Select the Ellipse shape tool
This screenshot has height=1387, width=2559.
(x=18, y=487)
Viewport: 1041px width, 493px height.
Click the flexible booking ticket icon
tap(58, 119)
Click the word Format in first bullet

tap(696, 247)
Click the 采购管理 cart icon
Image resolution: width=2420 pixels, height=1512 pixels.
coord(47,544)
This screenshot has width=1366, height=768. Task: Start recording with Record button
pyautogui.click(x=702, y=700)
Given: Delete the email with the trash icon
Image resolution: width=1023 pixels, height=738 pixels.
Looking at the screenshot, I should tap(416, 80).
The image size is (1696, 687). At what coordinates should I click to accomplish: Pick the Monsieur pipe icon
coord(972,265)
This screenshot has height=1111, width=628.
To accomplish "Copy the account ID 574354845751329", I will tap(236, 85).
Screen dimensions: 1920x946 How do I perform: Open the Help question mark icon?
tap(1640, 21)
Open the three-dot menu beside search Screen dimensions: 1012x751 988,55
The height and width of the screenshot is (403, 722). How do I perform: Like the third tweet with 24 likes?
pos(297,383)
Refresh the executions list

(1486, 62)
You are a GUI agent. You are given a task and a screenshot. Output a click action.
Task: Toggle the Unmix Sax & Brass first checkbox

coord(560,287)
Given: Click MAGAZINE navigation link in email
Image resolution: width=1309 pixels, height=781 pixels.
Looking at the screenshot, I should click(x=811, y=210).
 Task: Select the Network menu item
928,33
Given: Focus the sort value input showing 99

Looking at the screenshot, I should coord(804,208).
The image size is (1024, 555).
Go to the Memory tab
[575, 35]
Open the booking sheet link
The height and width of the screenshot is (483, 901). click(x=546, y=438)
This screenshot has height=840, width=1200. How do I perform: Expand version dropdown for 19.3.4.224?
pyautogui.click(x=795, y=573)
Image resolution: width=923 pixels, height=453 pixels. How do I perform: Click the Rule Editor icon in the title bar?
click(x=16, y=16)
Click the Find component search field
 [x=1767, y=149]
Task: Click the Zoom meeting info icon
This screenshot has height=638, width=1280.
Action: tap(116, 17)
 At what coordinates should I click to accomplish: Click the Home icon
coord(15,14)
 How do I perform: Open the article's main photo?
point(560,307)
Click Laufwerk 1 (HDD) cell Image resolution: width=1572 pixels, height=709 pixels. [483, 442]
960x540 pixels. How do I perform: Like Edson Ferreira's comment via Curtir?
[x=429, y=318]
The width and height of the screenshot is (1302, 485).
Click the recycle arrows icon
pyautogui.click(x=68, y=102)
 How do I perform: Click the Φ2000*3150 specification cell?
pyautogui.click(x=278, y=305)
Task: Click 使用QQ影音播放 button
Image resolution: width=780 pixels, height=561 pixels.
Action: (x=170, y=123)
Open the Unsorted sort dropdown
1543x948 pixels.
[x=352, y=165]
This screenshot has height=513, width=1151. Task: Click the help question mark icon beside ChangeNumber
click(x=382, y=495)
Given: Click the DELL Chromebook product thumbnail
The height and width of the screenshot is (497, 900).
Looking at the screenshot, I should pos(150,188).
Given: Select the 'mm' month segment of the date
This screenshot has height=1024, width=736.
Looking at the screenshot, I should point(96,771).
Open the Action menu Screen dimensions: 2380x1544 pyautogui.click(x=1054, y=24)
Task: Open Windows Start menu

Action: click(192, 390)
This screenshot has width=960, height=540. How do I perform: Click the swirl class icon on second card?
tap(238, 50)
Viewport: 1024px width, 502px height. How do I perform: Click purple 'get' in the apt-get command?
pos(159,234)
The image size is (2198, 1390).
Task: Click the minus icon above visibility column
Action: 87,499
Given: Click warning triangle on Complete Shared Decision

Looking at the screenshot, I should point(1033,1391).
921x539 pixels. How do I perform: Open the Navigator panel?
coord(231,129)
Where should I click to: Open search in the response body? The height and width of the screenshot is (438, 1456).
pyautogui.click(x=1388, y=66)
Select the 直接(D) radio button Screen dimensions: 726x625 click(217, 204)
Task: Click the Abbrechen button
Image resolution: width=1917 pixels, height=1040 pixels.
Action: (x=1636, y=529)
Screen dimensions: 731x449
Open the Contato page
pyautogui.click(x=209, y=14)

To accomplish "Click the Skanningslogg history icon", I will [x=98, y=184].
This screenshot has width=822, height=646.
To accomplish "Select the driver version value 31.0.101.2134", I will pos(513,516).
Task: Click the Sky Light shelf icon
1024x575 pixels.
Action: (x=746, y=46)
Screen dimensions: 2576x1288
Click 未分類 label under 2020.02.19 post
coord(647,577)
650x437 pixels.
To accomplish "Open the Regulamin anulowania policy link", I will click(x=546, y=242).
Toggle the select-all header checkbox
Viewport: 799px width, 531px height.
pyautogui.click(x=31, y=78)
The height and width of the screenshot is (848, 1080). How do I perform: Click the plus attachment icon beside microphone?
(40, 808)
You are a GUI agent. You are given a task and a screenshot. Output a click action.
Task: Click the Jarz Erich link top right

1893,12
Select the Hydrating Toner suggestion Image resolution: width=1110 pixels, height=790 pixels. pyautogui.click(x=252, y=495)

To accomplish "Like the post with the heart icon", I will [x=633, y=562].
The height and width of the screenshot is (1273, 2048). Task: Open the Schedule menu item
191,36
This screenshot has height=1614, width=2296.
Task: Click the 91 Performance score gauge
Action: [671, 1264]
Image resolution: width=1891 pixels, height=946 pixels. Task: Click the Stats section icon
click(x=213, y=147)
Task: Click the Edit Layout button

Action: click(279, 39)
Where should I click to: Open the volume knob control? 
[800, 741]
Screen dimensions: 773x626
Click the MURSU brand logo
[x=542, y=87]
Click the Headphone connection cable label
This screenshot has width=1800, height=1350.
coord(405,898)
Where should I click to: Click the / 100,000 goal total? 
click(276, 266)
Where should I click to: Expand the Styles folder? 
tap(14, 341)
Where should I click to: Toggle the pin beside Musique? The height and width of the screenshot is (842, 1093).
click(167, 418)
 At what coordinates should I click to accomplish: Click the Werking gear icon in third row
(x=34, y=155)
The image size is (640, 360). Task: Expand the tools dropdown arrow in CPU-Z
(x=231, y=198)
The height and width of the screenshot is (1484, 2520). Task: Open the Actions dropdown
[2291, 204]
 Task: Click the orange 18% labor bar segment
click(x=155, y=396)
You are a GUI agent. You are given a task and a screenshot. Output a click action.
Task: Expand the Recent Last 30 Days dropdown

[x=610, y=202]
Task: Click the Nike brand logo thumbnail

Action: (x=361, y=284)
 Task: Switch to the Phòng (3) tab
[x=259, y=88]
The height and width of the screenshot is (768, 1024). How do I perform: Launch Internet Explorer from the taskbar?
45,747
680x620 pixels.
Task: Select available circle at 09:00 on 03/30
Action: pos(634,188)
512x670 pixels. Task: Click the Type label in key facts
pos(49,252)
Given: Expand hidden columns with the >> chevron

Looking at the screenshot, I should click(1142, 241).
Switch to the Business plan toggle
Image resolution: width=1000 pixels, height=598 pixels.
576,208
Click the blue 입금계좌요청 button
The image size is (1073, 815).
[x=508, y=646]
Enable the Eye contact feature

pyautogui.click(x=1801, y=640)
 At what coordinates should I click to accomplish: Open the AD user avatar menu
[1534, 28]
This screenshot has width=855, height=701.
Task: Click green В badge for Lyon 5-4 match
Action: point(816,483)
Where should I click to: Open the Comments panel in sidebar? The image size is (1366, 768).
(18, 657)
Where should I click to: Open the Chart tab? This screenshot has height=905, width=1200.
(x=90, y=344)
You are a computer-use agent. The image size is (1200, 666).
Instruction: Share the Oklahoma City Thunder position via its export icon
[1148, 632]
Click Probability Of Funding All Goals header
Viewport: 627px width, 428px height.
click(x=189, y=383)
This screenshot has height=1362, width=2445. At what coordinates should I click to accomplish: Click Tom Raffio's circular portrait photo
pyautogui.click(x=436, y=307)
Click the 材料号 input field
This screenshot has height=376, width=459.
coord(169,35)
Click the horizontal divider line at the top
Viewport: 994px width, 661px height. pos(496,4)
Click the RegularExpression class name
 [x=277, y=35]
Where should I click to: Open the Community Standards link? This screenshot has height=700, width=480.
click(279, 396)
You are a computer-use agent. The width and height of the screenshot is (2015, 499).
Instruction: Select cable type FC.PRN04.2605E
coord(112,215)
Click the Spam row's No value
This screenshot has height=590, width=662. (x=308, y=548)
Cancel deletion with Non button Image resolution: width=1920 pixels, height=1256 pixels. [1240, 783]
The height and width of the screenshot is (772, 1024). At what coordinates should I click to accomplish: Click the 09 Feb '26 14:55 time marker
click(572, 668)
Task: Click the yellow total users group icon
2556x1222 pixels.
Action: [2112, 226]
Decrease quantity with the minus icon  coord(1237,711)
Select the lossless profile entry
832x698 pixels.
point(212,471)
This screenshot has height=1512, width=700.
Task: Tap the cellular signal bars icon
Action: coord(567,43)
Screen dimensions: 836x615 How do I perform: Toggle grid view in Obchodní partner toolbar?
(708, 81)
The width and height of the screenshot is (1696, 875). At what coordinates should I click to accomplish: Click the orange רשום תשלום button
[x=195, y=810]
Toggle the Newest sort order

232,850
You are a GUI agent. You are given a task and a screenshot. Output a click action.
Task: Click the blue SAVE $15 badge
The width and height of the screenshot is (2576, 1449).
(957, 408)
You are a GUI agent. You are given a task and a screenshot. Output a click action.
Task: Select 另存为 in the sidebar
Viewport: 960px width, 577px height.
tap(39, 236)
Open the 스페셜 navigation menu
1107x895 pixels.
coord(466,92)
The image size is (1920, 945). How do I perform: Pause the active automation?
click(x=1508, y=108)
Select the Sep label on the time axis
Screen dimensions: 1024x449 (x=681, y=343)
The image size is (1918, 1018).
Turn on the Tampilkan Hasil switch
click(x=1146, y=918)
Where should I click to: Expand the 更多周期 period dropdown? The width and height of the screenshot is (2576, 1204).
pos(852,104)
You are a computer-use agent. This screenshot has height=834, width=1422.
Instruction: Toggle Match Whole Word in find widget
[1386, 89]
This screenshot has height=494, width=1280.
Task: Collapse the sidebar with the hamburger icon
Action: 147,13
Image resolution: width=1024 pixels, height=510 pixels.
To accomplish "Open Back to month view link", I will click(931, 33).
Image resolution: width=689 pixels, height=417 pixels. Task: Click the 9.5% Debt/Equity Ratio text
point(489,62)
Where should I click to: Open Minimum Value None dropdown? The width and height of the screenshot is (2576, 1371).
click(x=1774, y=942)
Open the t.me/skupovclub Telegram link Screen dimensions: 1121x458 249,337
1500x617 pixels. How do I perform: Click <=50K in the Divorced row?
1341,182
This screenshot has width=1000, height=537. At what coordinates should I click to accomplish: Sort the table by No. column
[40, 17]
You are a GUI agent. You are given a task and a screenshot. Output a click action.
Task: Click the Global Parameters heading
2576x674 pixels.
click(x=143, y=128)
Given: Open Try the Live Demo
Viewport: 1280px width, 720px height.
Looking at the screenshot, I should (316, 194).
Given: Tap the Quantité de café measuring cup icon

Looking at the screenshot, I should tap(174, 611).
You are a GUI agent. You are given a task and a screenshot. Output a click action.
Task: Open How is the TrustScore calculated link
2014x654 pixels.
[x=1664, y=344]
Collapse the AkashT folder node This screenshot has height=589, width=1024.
# # #
§ **What to do**: Reproduce verbatim the part of the listing that opens with the line containing "The height and width of the screenshot is (848, 1080)." and closes with the line containing "[x=259, y=88]", both of those lines included.

§ **Final answer**:
The height and width of the screenshot is (848, 1080). How do I perform: Click the plus attachment icon beside microphone?
(40, 808)
You are a GUI agent. You are given a task and a screenshot. Output a click action.
Task: Click the Jarz Erich link top right

1893,12
Select the Hydrating Toner suggestion Image resolution: width=1110 pixels, height=790 pixels. pyautogui.click(x=252, y=495)

To accomplish "Like the post with the heart icon", I will [x=633, y=562].
The height and width of the screenshot is (1273, 2048). Task: Open the Schedule menu item
191,36
This screenshot has height=1614, width=2296.
Task: Click the 91 Performance score gauge
Action: [671, 1264]
Image resolution: width=1891 pixels, height=946 pixels. Task: Click the Stats section icon
click(x=213, y=147)
Task: Click the Edit Layout button

Action: click(279, 39)
Where should I click to: Open the volume knob control? 
[800, 741]
Screen dimensions: 773x626
Click the MURSU brand logo
[x=542, y=87]
Click the Headphone connection cable label
This screenshot has width=1800, height=1350.
coord(405,898)
Where should I click to: Click the / 100,000 goal total? 
click(276, 266)
Where should I click to: Expand the Styles folder? 
tap(14, 341)
Where should I click to: Toggle the pin beside Musique? The height and width of the screenshot is (842, 1093).
click(167, 418)
 At what coordinates should I click to accomplish: Click the Werking gear icon in third row
(x=34, y=155)
The image size is (640, 360). Task: Expand the tools dropdown arrow in CPU-Z
(x=231, y=198)
The height and width of the screenshot is (1484, 2520). Task: Open the Actions dropdown
[2291, 204]
 Task: Click the orange 18% labor bar segment
click(x=155, y=396)
You are a GUI agent. You are given a task and a screenshot. Output a click action.
Task: Expand the Recent Last 30 Days dropdown

[x=610, y=202]
Task: Click the Nike brand logo thumbnail

Action: (x=361, y=284)
 Task: Switch to the Phòng (3) tab
[x=259, y=88]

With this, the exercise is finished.